人不足で引き留め執拗 「会社が辞めさせてくれない」
「会社を辞めたいと言っても、なかなか応じてもらえなかった」との声が、広島市中区の会社員女性(23)から無料通信アプリLINE(ライン)で寄せられた。従来の退職トラブルといえば「不当な解雇」などが思い浮かぶが、今は「辞めさせないハラスメント」が増えているようだ。実態を探った。
女性は昨年4月、広島市内の美容サロンで正社員として働き始めた。社内研修の日も休日扱いになるなど、月5日も休めない環境に失望。半年後、退職の意思を伝えた。だが上司は「今、忙しい」の一点張り。何度伝えようとしてもはぐらかされた。
3カ月がたち、悩んだ女性は広島労働局の相談窓口へ。上司にその話を伝えると、一転して願いを受け入れたという。女性は「このまま辞められないのかと絶望的な気持ちになった。人間不信になりそうだった」と振り返る。
労働人口の減少を受け、広島県内の有効求人倍率は6カ月連続で2倍を超える。広島県労連相談センターの内谷富雄所長は「人員確保に苦労する企業などから、執拗(しつよう)な引き留めに遭うケースが増えている」と話す。こうした訴えは1年ほど前から目立ち始め、11月は4件の相談を受けた。
▽仕打ちを恐れて
そもそも「辞める権利」は民法で保障されている。期間の定めがない労働契約の場合、会社の同意がなくても辞意を伝えてから2週間後に退職できる。だが取材を進めるうち、職場からの仕打ちを恐れ、「辞めたい」と言い出すことすらできない労働者も多い実態が見えてきた。
広島市内の保育園で働いていた男性(35)も、そんな一人だ。今夏、出勤時間になると自宅で吐いたり、動悸(どうき)が激しくなったりした。園長の厳しい叱責(しっせき)に追い詰められていた。

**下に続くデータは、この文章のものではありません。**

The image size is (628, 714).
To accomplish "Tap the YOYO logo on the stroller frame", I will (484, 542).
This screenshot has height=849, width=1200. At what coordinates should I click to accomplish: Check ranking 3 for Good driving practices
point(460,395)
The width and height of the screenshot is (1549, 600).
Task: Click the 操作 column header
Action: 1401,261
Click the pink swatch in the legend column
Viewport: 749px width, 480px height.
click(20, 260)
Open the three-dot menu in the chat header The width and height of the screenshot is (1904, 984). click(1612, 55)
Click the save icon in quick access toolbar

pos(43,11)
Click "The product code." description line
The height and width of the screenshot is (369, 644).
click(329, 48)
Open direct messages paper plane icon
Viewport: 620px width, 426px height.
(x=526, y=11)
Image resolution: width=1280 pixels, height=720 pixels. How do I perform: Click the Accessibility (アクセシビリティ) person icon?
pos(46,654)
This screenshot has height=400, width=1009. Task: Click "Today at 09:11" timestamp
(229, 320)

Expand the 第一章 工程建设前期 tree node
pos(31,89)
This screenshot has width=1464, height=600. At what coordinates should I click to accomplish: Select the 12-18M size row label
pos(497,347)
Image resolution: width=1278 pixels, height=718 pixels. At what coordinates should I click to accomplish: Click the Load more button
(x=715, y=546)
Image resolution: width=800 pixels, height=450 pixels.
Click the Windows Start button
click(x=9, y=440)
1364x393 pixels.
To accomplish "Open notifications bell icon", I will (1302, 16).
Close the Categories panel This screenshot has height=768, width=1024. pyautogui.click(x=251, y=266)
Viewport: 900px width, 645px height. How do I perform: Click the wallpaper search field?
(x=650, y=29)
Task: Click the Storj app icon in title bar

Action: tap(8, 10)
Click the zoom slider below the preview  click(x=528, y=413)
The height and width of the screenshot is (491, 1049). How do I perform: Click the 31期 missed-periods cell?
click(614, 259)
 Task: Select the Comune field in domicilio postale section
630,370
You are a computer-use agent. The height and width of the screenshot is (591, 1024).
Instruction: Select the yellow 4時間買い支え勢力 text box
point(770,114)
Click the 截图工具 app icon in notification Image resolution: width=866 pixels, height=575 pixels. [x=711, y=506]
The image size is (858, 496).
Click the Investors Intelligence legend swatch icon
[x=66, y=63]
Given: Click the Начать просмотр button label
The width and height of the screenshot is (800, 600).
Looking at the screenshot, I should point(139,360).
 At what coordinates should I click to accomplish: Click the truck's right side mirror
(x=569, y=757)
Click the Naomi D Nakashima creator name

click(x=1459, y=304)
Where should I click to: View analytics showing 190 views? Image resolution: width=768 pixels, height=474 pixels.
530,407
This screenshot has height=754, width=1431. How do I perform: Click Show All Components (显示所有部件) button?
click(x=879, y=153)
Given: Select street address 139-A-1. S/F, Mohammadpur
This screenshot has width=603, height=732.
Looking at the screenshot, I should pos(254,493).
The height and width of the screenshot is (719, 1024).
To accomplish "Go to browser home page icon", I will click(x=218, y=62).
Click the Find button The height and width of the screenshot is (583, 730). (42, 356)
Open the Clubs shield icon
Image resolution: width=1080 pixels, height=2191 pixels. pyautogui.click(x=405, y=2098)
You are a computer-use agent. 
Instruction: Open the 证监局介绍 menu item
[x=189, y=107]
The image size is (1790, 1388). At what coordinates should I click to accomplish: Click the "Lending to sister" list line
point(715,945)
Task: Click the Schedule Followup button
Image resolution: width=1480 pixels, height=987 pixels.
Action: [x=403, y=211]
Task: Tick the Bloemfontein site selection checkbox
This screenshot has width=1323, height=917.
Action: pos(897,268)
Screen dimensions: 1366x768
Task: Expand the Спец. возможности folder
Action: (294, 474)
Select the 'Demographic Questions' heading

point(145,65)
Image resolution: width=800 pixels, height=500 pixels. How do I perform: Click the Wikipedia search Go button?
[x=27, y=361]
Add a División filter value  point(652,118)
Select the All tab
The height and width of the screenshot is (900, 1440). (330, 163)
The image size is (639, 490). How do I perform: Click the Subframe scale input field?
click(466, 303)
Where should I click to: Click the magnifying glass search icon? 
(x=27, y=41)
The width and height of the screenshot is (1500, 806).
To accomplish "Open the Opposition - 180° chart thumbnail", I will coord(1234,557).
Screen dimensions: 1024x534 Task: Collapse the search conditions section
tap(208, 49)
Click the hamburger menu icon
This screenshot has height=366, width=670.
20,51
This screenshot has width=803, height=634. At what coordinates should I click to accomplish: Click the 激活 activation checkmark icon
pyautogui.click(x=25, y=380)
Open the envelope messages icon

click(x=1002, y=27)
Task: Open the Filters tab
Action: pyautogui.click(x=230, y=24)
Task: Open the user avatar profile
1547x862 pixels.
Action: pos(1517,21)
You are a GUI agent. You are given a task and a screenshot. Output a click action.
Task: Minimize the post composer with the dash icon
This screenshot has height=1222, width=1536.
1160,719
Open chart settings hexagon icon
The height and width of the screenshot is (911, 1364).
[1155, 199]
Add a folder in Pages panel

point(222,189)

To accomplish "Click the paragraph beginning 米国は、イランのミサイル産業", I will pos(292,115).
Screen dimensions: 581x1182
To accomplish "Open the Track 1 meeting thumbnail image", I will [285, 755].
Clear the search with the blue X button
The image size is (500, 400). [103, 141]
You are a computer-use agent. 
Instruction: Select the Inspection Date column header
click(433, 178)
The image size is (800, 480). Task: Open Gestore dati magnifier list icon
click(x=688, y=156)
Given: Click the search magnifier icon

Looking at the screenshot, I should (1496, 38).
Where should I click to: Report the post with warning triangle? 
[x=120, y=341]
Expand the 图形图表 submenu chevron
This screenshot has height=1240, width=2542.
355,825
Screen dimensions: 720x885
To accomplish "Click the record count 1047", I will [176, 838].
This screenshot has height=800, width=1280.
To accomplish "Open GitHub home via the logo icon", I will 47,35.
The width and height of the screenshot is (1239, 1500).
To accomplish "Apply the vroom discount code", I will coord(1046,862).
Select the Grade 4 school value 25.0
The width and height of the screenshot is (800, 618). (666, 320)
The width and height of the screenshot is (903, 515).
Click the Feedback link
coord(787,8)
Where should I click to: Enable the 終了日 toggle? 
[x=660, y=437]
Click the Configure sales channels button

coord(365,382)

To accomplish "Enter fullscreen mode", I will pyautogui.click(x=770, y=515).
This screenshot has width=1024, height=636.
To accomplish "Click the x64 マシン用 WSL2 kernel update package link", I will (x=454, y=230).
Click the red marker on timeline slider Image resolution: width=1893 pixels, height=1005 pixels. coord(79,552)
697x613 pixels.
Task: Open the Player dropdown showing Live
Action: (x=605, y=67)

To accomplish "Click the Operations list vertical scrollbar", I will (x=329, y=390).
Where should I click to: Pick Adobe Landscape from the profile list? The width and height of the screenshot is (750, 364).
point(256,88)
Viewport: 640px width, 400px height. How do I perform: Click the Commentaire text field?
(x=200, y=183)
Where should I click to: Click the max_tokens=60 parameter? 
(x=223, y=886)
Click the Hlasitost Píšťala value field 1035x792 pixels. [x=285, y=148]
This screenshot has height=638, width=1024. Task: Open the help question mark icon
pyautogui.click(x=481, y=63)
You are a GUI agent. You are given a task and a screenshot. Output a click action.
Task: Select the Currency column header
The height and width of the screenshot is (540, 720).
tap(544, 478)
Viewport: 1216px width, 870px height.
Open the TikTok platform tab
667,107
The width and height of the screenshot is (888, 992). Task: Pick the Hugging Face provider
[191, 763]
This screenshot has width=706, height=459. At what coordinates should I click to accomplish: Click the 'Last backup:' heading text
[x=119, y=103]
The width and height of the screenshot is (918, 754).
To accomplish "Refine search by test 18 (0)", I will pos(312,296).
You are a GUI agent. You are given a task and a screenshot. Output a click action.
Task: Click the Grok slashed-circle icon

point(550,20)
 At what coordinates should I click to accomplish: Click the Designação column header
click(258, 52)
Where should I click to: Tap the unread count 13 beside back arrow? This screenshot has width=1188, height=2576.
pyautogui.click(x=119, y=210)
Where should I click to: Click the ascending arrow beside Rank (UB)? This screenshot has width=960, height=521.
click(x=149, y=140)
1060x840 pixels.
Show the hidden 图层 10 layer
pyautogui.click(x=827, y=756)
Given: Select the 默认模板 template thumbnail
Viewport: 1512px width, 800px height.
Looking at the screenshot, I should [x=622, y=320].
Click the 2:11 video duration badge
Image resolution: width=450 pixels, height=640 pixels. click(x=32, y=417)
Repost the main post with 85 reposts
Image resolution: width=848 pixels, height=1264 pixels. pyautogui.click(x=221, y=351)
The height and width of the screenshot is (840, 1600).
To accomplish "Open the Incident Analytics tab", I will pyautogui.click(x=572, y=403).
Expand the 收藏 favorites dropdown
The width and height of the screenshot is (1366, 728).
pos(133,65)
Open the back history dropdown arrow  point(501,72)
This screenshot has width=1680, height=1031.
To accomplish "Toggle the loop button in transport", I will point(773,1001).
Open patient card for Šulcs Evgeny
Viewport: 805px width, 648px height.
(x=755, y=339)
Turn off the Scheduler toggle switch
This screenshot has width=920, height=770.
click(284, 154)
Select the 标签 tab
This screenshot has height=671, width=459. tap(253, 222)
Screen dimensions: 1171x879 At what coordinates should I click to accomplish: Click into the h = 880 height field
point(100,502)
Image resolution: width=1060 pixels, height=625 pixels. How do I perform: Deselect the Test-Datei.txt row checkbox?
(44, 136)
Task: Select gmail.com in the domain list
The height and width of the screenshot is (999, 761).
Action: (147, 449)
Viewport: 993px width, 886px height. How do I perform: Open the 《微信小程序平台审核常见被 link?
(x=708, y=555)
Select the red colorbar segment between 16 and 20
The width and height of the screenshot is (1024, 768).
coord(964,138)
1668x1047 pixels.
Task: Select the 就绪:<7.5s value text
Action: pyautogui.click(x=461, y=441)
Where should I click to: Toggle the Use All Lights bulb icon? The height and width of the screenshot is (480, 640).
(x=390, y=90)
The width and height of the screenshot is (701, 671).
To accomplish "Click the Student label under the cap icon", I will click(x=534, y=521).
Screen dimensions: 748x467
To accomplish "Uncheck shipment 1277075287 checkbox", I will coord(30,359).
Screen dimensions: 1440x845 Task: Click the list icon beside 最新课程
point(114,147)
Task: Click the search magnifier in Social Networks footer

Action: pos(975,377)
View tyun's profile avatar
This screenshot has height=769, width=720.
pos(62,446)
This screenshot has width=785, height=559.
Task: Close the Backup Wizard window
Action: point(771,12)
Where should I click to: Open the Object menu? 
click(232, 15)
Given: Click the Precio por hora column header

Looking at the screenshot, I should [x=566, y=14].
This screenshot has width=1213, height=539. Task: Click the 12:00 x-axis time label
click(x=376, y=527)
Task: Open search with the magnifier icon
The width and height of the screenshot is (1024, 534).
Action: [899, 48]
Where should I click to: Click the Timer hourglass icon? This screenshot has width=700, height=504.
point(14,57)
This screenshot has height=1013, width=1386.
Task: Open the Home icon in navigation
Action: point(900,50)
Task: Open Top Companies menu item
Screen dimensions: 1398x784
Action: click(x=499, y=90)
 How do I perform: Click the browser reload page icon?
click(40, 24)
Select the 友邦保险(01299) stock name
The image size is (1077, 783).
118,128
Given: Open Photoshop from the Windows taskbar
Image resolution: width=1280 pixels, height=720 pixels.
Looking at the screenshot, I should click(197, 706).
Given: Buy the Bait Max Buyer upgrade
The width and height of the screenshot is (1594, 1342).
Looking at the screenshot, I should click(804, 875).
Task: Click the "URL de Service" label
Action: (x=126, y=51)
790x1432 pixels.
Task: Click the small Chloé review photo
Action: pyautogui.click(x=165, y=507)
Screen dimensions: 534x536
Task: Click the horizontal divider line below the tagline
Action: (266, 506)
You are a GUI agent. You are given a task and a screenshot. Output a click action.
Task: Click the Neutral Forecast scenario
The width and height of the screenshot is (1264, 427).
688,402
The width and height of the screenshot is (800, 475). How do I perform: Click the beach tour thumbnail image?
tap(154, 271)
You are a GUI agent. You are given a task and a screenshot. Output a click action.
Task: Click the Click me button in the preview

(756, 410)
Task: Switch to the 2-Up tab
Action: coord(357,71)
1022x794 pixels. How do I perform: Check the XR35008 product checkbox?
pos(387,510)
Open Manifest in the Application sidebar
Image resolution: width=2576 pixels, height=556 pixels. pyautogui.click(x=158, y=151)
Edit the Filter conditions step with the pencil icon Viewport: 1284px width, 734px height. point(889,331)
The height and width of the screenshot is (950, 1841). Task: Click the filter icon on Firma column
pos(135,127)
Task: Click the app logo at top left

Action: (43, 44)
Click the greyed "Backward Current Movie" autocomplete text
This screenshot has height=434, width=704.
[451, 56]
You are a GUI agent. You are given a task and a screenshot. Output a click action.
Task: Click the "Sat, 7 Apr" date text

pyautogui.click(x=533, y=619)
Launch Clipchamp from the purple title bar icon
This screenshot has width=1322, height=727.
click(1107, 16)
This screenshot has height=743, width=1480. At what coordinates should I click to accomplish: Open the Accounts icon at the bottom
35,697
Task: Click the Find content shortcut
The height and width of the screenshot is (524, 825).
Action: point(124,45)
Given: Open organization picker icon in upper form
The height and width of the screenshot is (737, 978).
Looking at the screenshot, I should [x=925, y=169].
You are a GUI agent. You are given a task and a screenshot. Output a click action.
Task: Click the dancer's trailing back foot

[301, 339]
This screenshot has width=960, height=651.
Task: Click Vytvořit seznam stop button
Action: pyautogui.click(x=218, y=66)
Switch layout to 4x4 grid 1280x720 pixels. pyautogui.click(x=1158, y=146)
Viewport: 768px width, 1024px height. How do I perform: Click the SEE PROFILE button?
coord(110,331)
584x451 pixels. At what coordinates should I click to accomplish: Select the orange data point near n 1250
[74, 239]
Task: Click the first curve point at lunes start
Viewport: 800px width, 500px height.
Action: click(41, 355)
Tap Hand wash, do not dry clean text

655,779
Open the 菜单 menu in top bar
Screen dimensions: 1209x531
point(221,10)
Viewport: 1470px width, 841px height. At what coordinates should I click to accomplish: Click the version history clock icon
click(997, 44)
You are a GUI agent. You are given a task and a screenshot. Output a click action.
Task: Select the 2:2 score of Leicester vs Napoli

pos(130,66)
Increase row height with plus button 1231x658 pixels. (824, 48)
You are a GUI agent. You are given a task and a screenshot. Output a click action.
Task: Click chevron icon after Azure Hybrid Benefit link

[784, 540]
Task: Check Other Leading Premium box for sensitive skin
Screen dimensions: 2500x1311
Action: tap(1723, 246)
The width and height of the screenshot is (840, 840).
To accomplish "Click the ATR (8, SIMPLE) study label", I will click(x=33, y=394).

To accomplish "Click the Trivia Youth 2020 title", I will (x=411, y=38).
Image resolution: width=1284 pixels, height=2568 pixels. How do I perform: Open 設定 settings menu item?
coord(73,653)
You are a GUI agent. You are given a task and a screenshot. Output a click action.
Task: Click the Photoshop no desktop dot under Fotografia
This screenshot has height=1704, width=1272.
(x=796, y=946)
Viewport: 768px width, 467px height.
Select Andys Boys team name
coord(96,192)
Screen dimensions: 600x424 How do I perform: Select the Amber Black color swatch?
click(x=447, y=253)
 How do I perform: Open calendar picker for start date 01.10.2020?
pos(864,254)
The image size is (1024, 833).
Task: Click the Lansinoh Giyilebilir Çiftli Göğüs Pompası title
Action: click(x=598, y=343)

「辞めたい」と、園長に言えなかった。以前、退職を願い出た保育士に対し、辞めるまでの約1カ月間、ミスをののしったり無視したりして冷たく当たる姿を見たからだ。自分も同じ目に遭いたくなかった。
悩んだ男性は、本人に代わって退職の意思を雇用主に伝える代行業に依頼した。5万円の利用料がかかったが、園の職員と顔を合わさずに手続きを済ませることができた。「精神的に救われた」。体調も回復し今は製造業の工場で働く。
▽「権利 奪えない」
こうした代行業は今、東京を中心に10社以上ある。男性の手続きを請け負ったEXIT(東京)は2017年の創業。雇用主へ退職の意向を電話で伝え、必要なやりとりを代行する。現在、月約300件の依頼があるという。
同社の岡崎雄一郎共同代表は「辞めたせいで会社が不利益を被ったら訴訟を起こすと脅された人もいた。逆に、何とか残ってほしいと情に訴えるケースも。ただ企業がどんなに圧力をかけても労働者の『辞める』権利を奪うことはできない」。実際、全ての事案で退職は実現しているという。
労働問題に詳しい安田女子大現代ビジネス学部の辻秀典教授(労働法)は「辞めさせないハラスメント」について「人員不足による企業の余裕のなさが悪い循環を生み、自らの首を絞めている状態」とみる。「自分は会社から大切にされているという実感こそ、人材流出を防ぐ鍵。従業員がやりがいを感じられるような前向きなメッセージを発信し続ける必要がある」としている。